Elen Vardanyan is currently teaching Machine Learning and Deep Learning courses as well as supervising bachelor’s and master’s theses in those fields at the American University of Armenia and Yerevan State University. She received her bachelor’s degree in Computer Science in 2018 from the American University of Armenia. Parallel to her studies, she worked as a data scientist at PicsArt doing projects in the User Behavior and the Computer Vision groups. After gaining experience in the industry, she continued her education and got her master’s degree in Mathematics in Data Science in 2022 from the Technical University of Munich where she did several projects as well as her master’s thesis in cooperation with BMW. Ms. Vardanyan’s research interests are probabilistic machine learning and deep learning, generative modeling, robustness, and optimization.


Sona Hunanyan acquired her Bachelor’s Degree in Informatics and Applied Mathematics from Yerevan State University in 2011. Later, in 2014, she completed her Master’s Degree in Applied Mathematics at EPFL (École Polytechnique Fédérale de Lausanne), Lausanne. Besides her studies, she gained practical experience while working as a quantitative analyst at the Nuclear Power Plant Goesgen, Daniken. In 2022, Sona Hunanyan earned a Ph.D. from the University Of Zurich, Switzerland. The topic of her Ph.D. thesis is quantification of sensitivity and empirical determinacy in Bayesian hierarchical models. Her research focuses on Bayesian statistics and model diagnostics.


Tigran Galstyan is currently doing his Ph.D. in the field of statistics and machine learning theory at Russian-Armenian University. He studied applied mathematics (BSc and Masters) at Yerevan State University. Since 2016, he has been working at YerevaNN Machine Learning Research Lab as a Researcher in the field of Machine Learning, Neural Networks, and Natural Language Processing. Within that period, Mr. Galstyan also worked as a Machine Learning intern at Google, X – the moonshot factory, and Teamable. His research interests are Applied Statistics, Machine Learning Theory, and the Robustness of Neural Networks.


Arnak Dalalyan is a Professor of Statistics at ENSAE, Institut Polytechnique de Paris, and the Director of the Center of Research in Economics and Statistics (CREST). In 1999, Prof. Dalalyan received an M.Sc. from the Paris 6 University and in 2001, earned a PhD from the University of Le Mans. He defended his habilitation in 2007 at the Paris 6 University. Prof. Dalalyan’s research focuses on high-dimensional statistics, statistical machine learning, nonparametric function estimation, and computer vision. He serves currently as Associate Editor for several statistical journals including the Annals of Statistics, Bernoulli, Electronic Journal of Statistics and Journal of Machine Learning Research.
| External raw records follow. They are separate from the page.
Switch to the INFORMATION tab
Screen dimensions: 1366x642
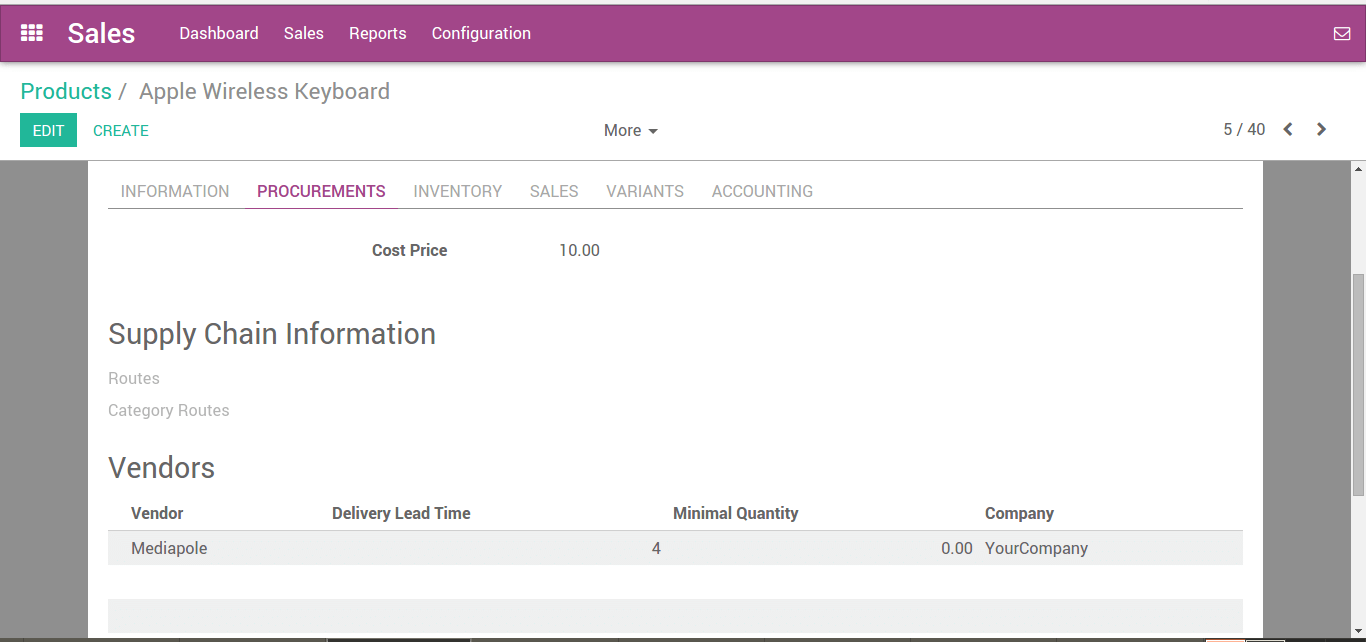(x=175, y=191)
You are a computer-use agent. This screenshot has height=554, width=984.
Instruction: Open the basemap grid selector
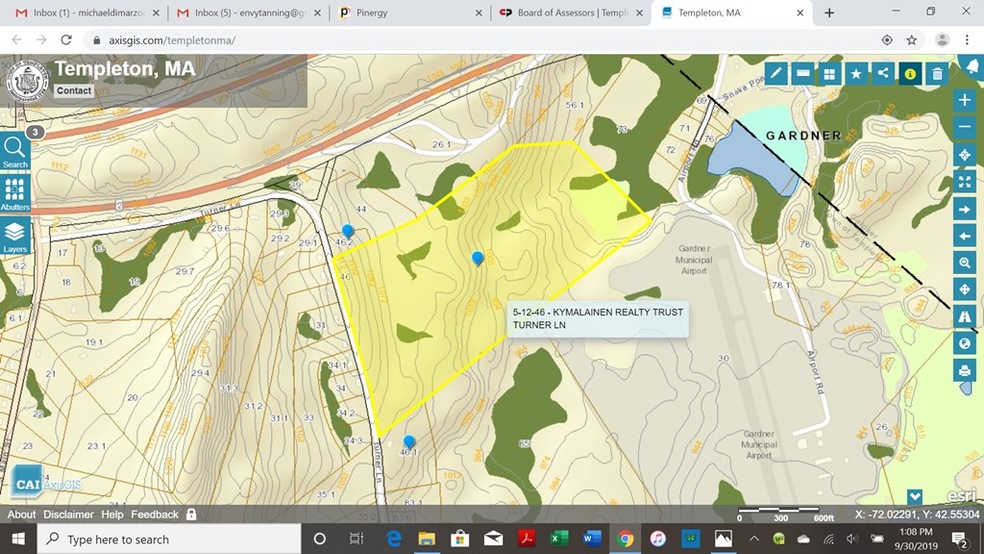point(829,73)
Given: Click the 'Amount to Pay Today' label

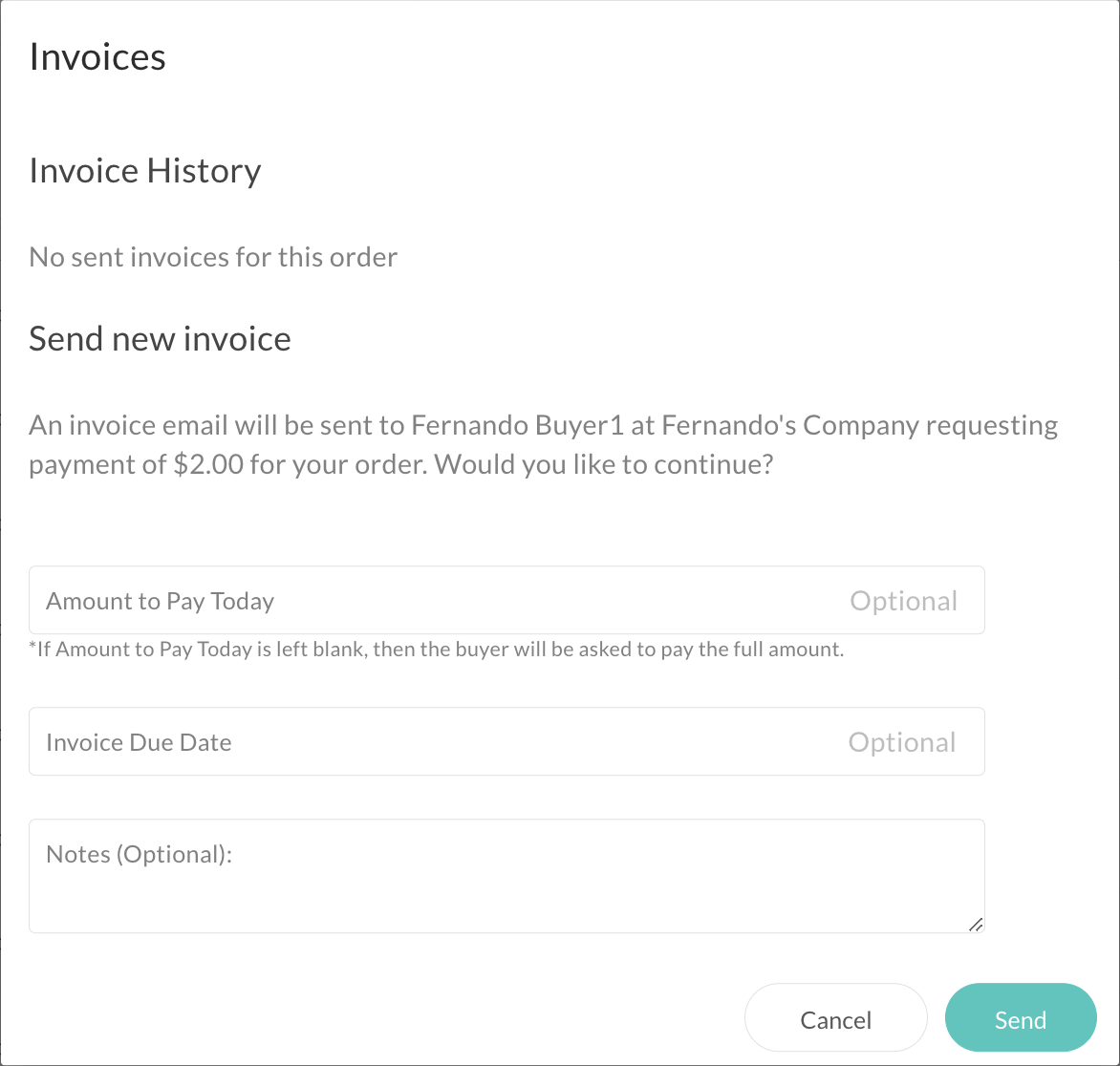Looking at the screenshot, I should [160, 601].
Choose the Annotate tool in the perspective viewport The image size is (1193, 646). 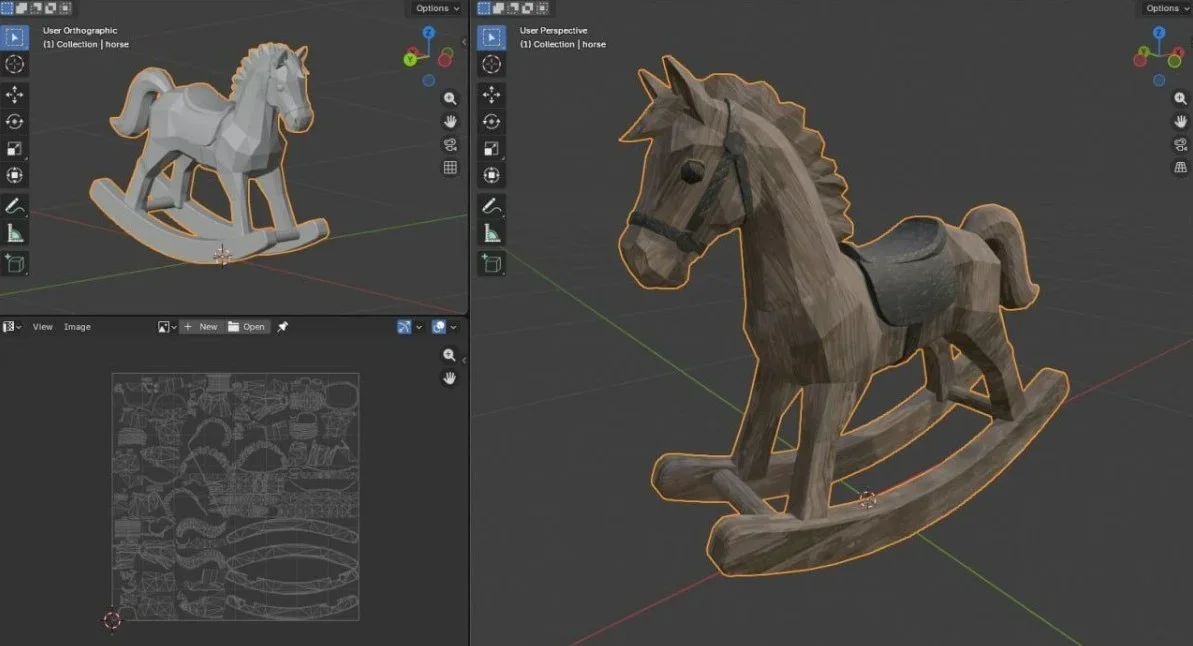pyautogui.click(x=492, y=207)
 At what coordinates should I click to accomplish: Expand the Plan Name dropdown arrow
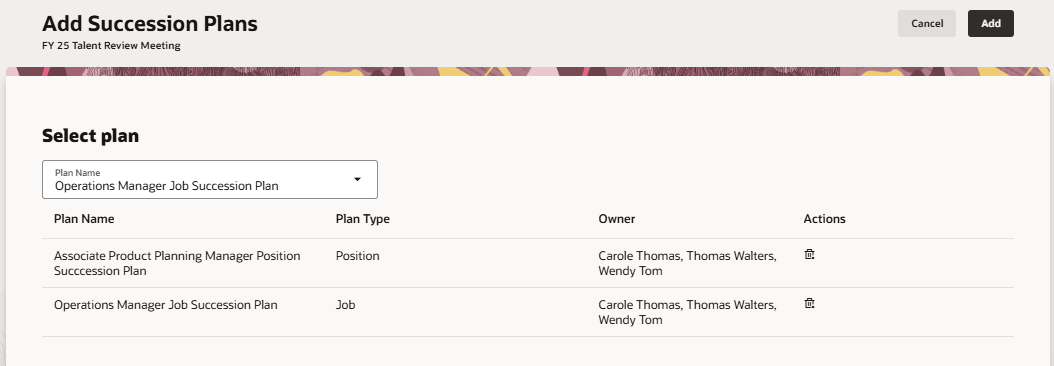pos(358,179)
Arshak Minasyan is a postdoctoral fellow at ENSAE (École nationale de la statistique et de l’administration économique) in Paris, France. He received his Ph.D. degree in mathematics from Yerevan State University in 2021. Prior to that, he received his Master’s and Bachelor’s degrees in mathematics from Skolkovo Institute of Technology and Higher School of Economics in 2018 and 2016, respectively. During 2018-2021, Dr. Minasyan worked as a Machine Learning Researcher at YerevaNN Research Lab. His primary research is mostly theoretical and focuses on designing estimators that can be applied in the corrupted by outliers datasets and studying the theoretical properties of the risk of the proposed estimator in terms of contamination level, sample size, and the dimension of the data points.


Description of the Talk:

Generative modeling is a powerful machine learning technique widely used across scientific and industrial domains. Its primary goal is to generate new examples that mimic an unknown distribution based on available training data, ensuring diversity and avoiding duplication of examples from the training set. In this talk, we present our paper that offers theoretical insights into training generative models with two essential properties: (i) the error of replacing the true data-generating distribution with the trained data-generating distribution should optimally converge to zero as the sample size approaches infinity, and (ii) the trained data-generating distribution should be far enough from any distribution replicating examples in the training data. They provide non-asymptotic results in the form of finite sample risk bounds that quantify these properties and depend on relevant parameters such as sample size, the dimension of the ambient space, and the dimension of the latent space. Their results are applicable to general integral probability metrics used to quantify errors in probability distribution spaces, with the Wasserstein-$p$ distance being the central example. They also include numerical examples to illustrate our theoretical findings.